Debatte Irlands Skandale: Es bleibt in der Familie

Missbrauchsskandale erschüttern die Iren - und mit ihnen die beiden Bastionen des irischen Nationalismus: die katholische Kirche und Sinn Féin.

Die Iren sind im Begriff, ihren Ruf zu ruinieren. Galten sie seit Heinrich Bölls "Irischem Tagebuch" jahrzehntelang als sympathische, wenn auch skurrile Nation am Rande Europas, so bröckelt jetzt das Bild. Die Insel wird von Kindesmissbrauchsskandalen geschüttelt, deren Ausmaße die schlimmsten Befürchtungen übertroffen haben. Im Mai hatte eine Kommission festgestellt, dass in katholischen Kinderheimen und Waisenhäusern 35.000 Kinder zwischen 1914 und 2000 von Priestern und Mönchen geschlagen, gequält und vergewaltigt wurden. Manche Pfaffen machten nicht mal vor Kinderhospitalen halt und vergingen sich an kranken Kindern.
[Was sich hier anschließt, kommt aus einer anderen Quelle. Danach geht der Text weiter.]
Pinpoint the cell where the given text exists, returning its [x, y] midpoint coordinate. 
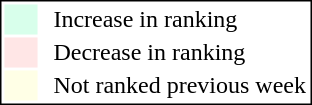
Decrease in ranking [180, 53]
Not ranked previous week [180, 85]
Increase in ranking [180, 19]
Scan for the cell matching the given text and deliver its (x, y) coordinate at center. 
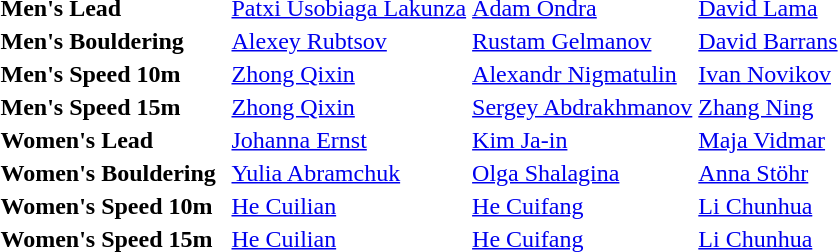
Olga Shalagina (582, 173)
He Cuilian (349, 206)
Sergey Abdrakhmanov (582, 107)
Rustam Gelmanov (582, 41)
Johanna Ernst (349, 140)
He Cuifang (582, 206)
Alexey Rubtsov (349, 41)
Kim Ja-in (582, 140)
Yulia Abramchuk (349, 173)
Alexandr Nigmatulin (582, 74)
For the text-containing cell, return its midpoint in (X, Y) coordinate format. 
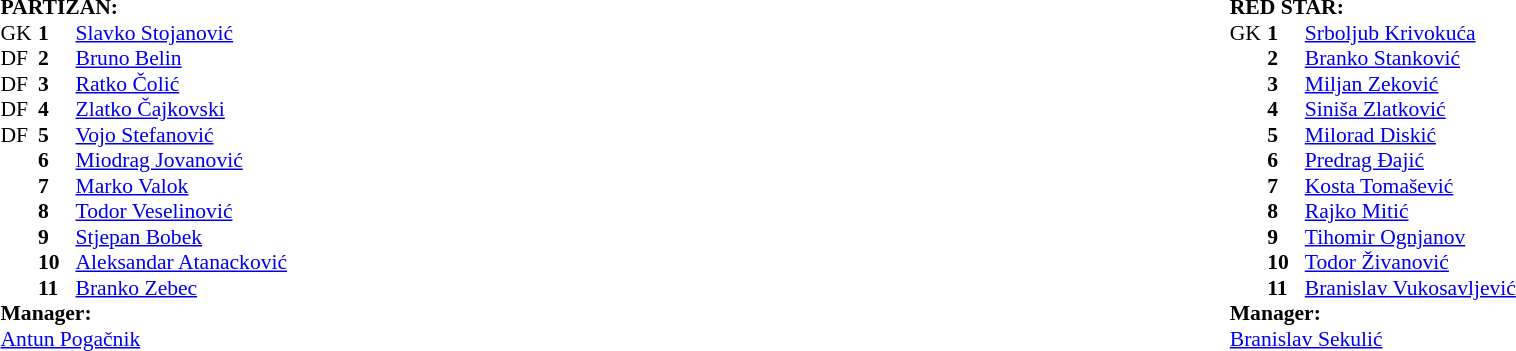
Miodrag Jovanović (226, 161)
Bruno Belin (226, 59)
Slavko Stojanović (226, 33)
Zlatko Čajkovski (226, 109)
Stjepan Bobek (226, 237)
Ratko Čolić (226, 84)
Vojo Stefanović (226, 135)
Marko Valok (226, 186)
Aleksandar Atanacković (226, 263)
Todor Veselinović (226, 211)
Branko Zebec (226, 288)
Manager: (188, 313)
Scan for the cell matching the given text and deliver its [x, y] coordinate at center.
Der zweite Bericht einer Untersuchungskommission unter Richterin Yvonne Murphy kurz vor Weihnachten war noch verheerender. Von ein paar schwarzen Schafen kann keine Rede sein. Nicht nur die katholische Hierarchie, sondern auch die Polizei hat den Missbrauch geduldet, totgeschwiegen, vertuscht und die Täter geschützt. Wie ein Verbrechersyndikat ging die Kirche über Leichen, um die Organisation zu schützen. Man versetzte die pädophilen Kirchenbrüder, wenn sie es zu bunt getrieben hatten, schlicht in andere Gemeinden, wo sie ihr Unwesen fortsetzen konnten.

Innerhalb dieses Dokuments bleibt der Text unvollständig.